■ Aufgabenstellung ■
1. Gib aus dem Text über Gender und Islam den Abschnitt wortgetreu wieder, der mit den Worten „in (06.10.2004)“ beginnt und mit „wie kulturellen Schließung...“ endet.
2. Wann und wo fand laut dem Text über Gender und Islam die Tagung statt, die zum Ausgangspunkt für das Schwerpunktheft wurde?

■ Zitierter Text ■

# # #

Gender und Islam

in (06.10.2004)

Der Islam spielt aktuell eine zentrale Rolle in unterschiedlichen, häufig einanderkonfrontierenden Diskursen der Alterität, der Abgrenzung und der sozialen wie kulturellen Schließung...

Für die Konstruktion des Islam, die dem zugrundeliegt, sind Geschlechterdiskurse von entscheidender Bedeutung. Dieser Zusammenhang ist deutlich erkennbar in kulturalistischen Problemdefinitionen, die von öffentlichen Symbolen wie dem Kopftuch über die EU-Mitgliedschaft der Türkei bis hin zum "Krieg gegen den Terrorismus" reichen. Wir haben es vor diesem Hintergrund als Chance verstanden, eine Tagung, die im Sommer 2002 in Berlin stattfand, zum Ausgangspunkt für ein Schwerpunktheft der PERIPHERIE zu nehmen.
Die Tagung zu dem Thema "Debating Gender Differences and Identites in Muslim Countries" führte Wissenschaftlerinnen aus einer Reihe muslimischer Gesellschaften mit deutschen Wissenschaftlerinnen zusammen. Einige der Beiträge werden nun in diesem Heft veröffentlicht (Adamu, Lachenmann, Dannecker).
Neben der Vielfalt der Geschlechterordnungen und Lebenspraktiken muslimischer
Frauen zeigte sich jedoch hier wie auch auf einer weiteren Veranstaltung in Berlin im Mai 2004, dass ein globaler Diskurs über den Islam in vielen Gesellschaften eine bedeutende Rolle spielt. In diesem Diskurs wird die "Rückkehr" zu einem authentischen Islam als Gegenmodell zur Verwestlichung konzeptionalisiert.

# # #

■ Bereitgestellte Daten ■
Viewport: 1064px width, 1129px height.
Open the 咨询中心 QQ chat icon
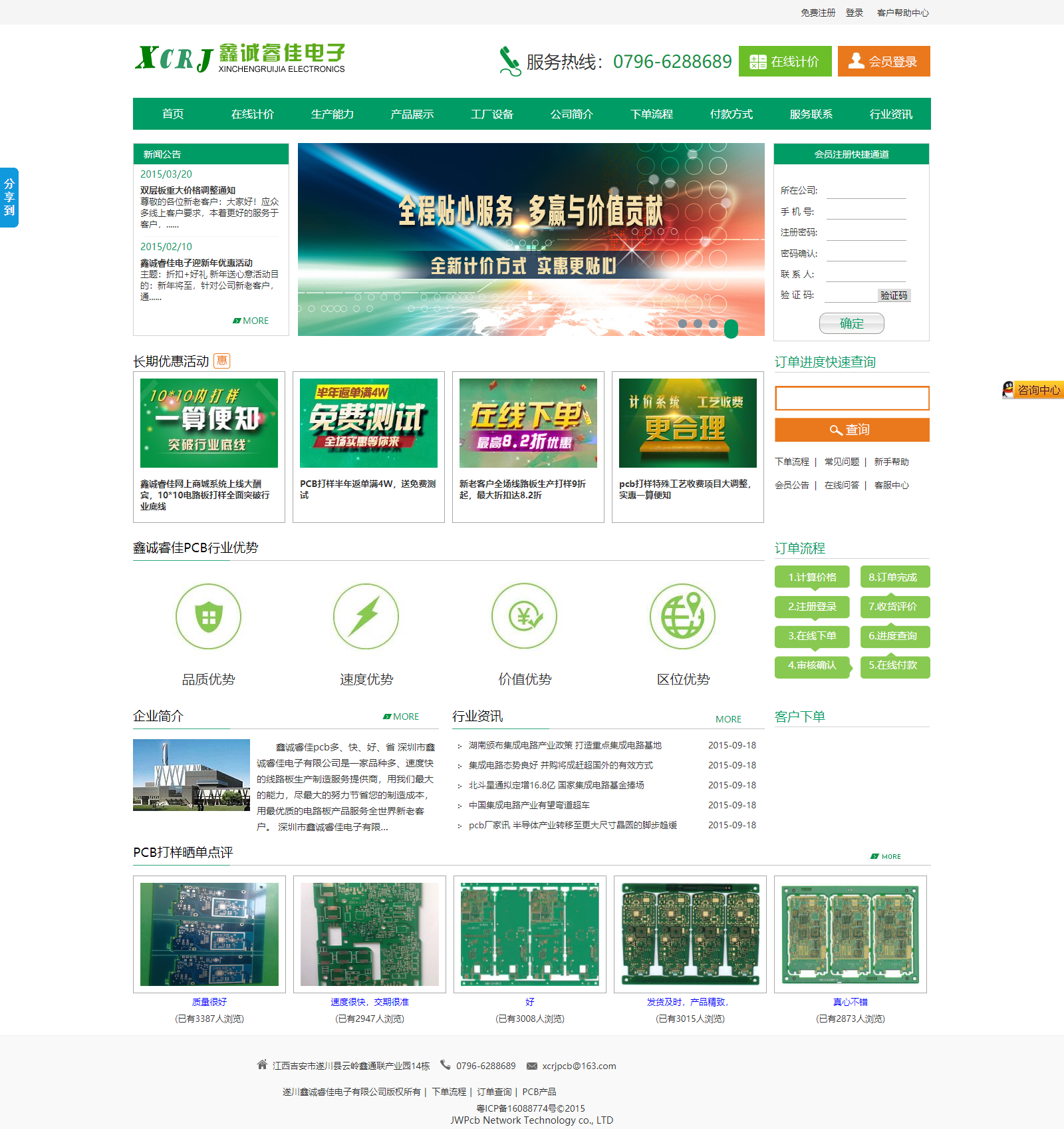pyautogui.click(x=1009, y=391)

# # #

■ Lösungen ■
1.
in (06.10.2004)

Der Islam spielt aktuell eine zentrale Rolle in unterschiedlichen, häufig einanderkonfrontierenden Diskursen der Alterität, der Abgrenzung und der sozialen wie kulturellen Schließung...

2. Im Sommer 2002 in Berlin.